A joint study carried out by Danish and Japanese researchers has found that the sensitive ears and avoidance behavior that various species of moths use to avoid bats are also used in communicating about sex.
Moths have probably developed ears for the sole purpose of hearing if their worst enemy, the bat, is near. It has long been thought that moths were dumb, but many of them actually produce sounds - just so softly that bats cannot hear them. The moths use the sounds to communicate sexually. This scientists have known for a few years, and now new research reveals, that moths have developed different ways to not only use their sense of hearing, but also their avoidance behavior that was originally developed as a defense against bats.
"We have examined two different moths and seen that they use their ears and behavior quite differently when they communicate sexually. There is no reason to believe that other moths do not do it in their own way, too. The variation in how to use these skills must be huge", says sensory physiology researcher, Annemarie Surlykke from Department of Biological Sciences, University of Southern Denmark (SDU).
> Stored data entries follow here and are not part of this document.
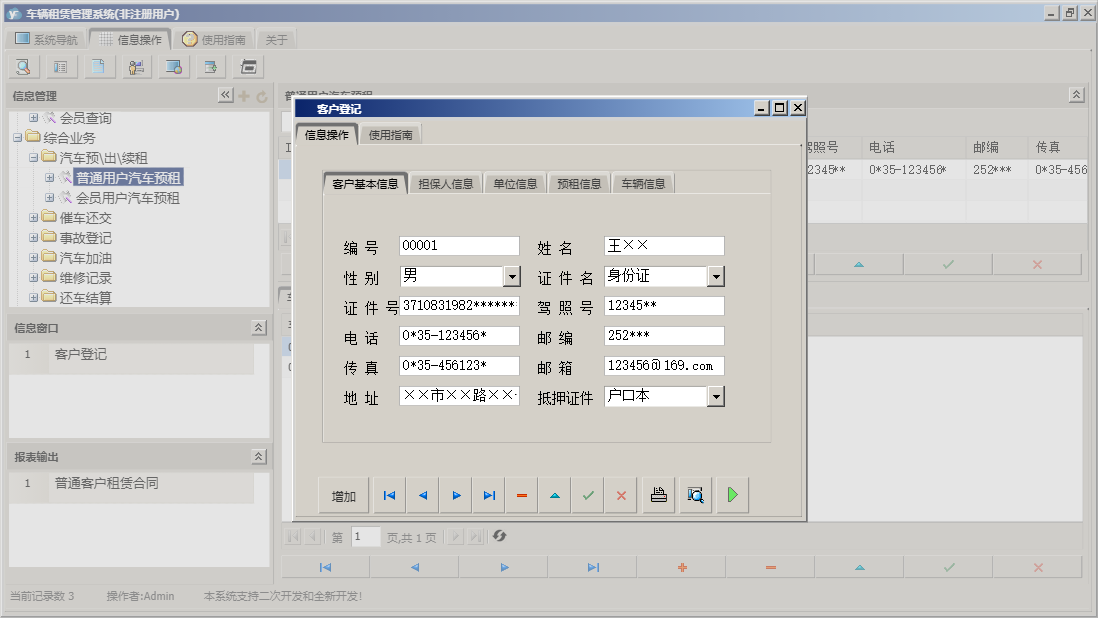Select the magnifier search toolbar icon
Image resolution: width=1098 pixels, height=618 pixels.
pyautogui.click(x=22, y=66)
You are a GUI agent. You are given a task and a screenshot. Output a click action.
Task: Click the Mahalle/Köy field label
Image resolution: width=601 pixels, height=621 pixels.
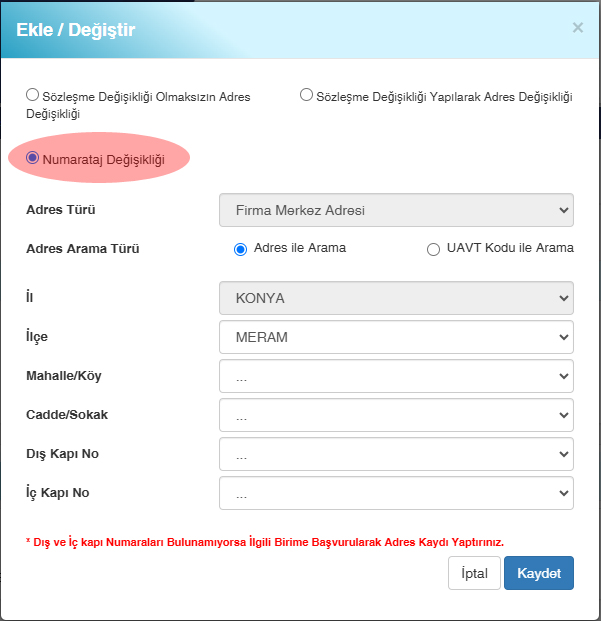(63, 376)
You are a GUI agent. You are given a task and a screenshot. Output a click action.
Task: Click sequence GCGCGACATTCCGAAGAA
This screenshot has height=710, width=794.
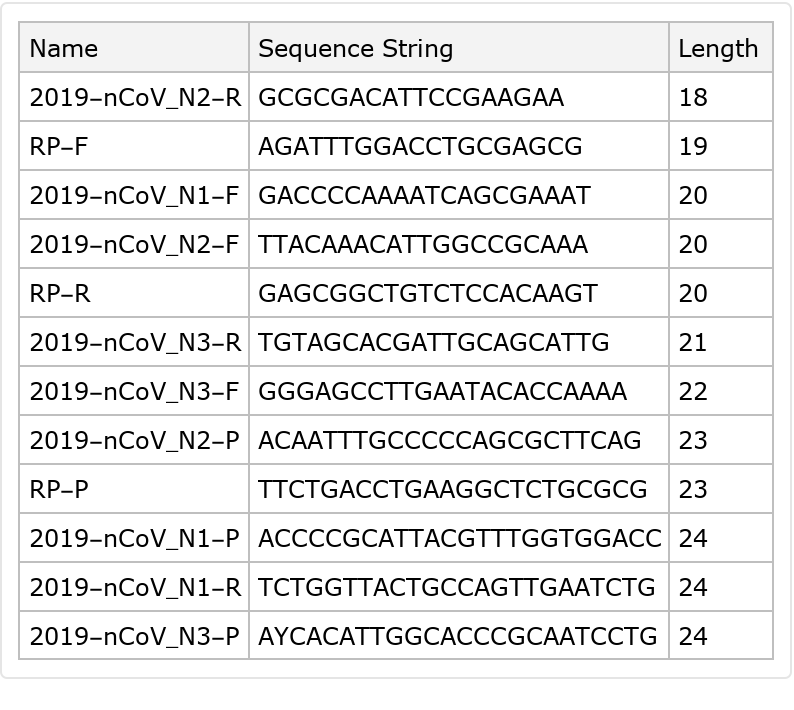[x=411, y=98]
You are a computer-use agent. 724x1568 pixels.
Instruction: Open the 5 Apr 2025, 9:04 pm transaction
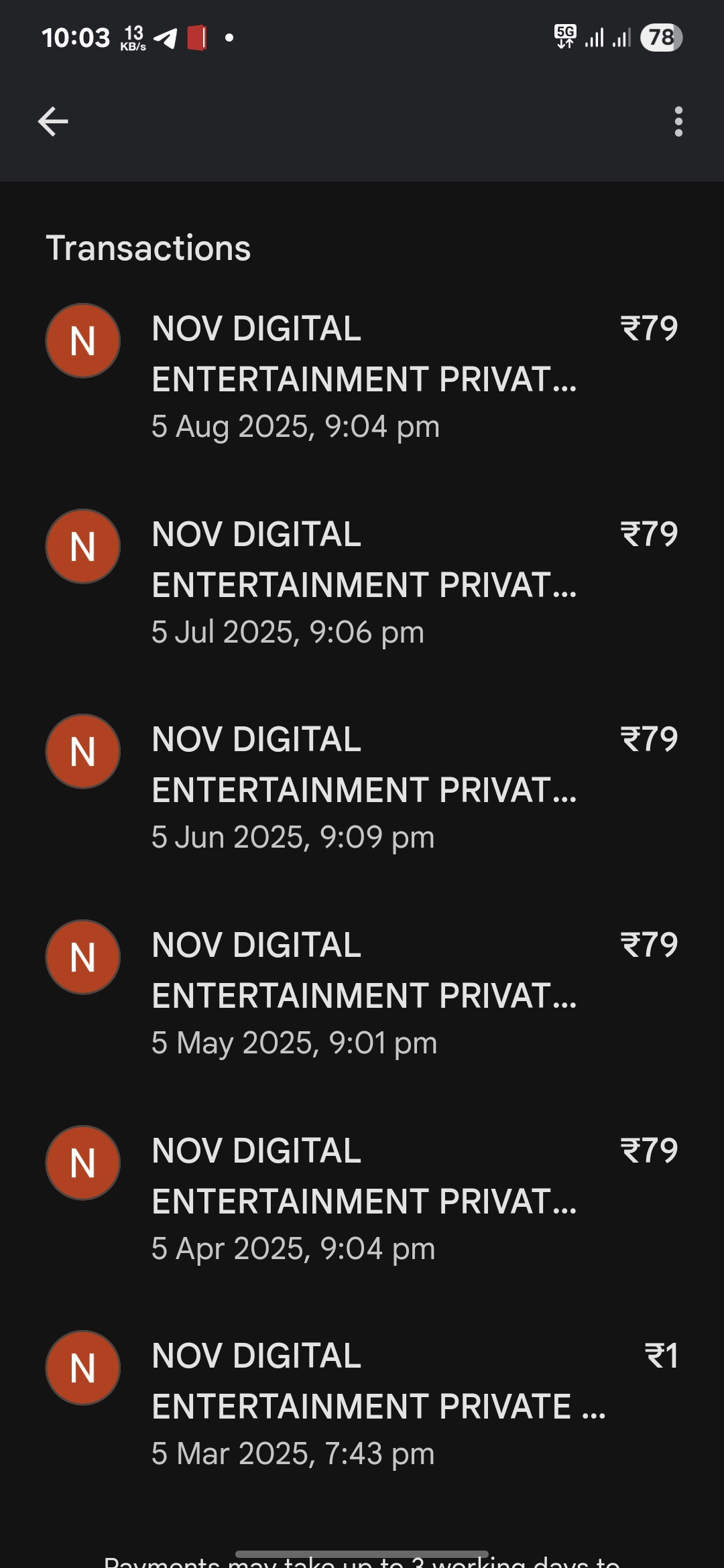click(363, 1199)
She and her Japanese colleagues from University of Tokyo have studied the two species, Asian corn borer moth (Ostrinia furnacalis) and Japanese lichen moth (Eilema japonica). Both species, like many other moths, developed ears to hear the bats, but they have also managed to get more out of their sense of hearing. Males of both species have developed a method to court females with sound - but the methods are very different.
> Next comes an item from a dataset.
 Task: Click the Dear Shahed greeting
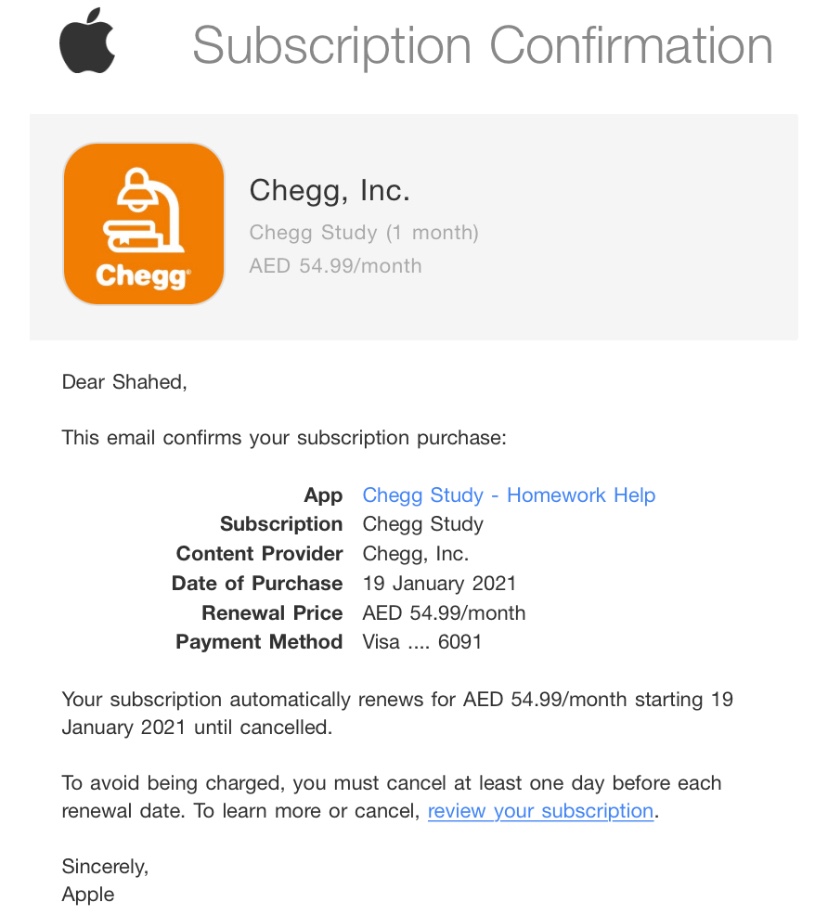[x=125, y=382]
The Asian corn borer moth's technique is the simplest: It produces sounds similar to the echolocation cry of a hunting bat. Thus the male fools the female to believe that a bat is nearby. She responds by sitting perfectly still in an anti-bat freeze position to avoid the bat's attention - and now the male can mate with her, because it is much easier when she sits perfectly still. When the researchers played first the sound of a hunting bat and then the sound of a courting male mating in the laboratory, females responded in both cases by freezing. Females simply could not hear the difference, the researchers conclude.The male Japanese lichen moth is more advanced. He, too, emits a sound that sounds like a hunting bat. But when the researchers played first the sound of the bat and then the sound of a courting male, the females in the laboratory had no doubt: They could hear the difference in the details of the sounds and would only mate if the sound came from a courting male.This means that the evolution of bat defense to sexual communication has gone one step further with the Japanese lichen moth: It has developed a specific recognizable mating signal, while the Asian corn borer moth does not distinguish between sounds from a bat and a courting male.
"The acoustic communication between bats and moths is a textbook example of the interaction between predator and prey. However, our studies show how such a system can evolve, so also moths use their ability to hear and produce sounds to communicate sexually and that they have developed many different ways of doing it. It is a beautiful example of evolutionary diversity", says Annemarie Surlykke.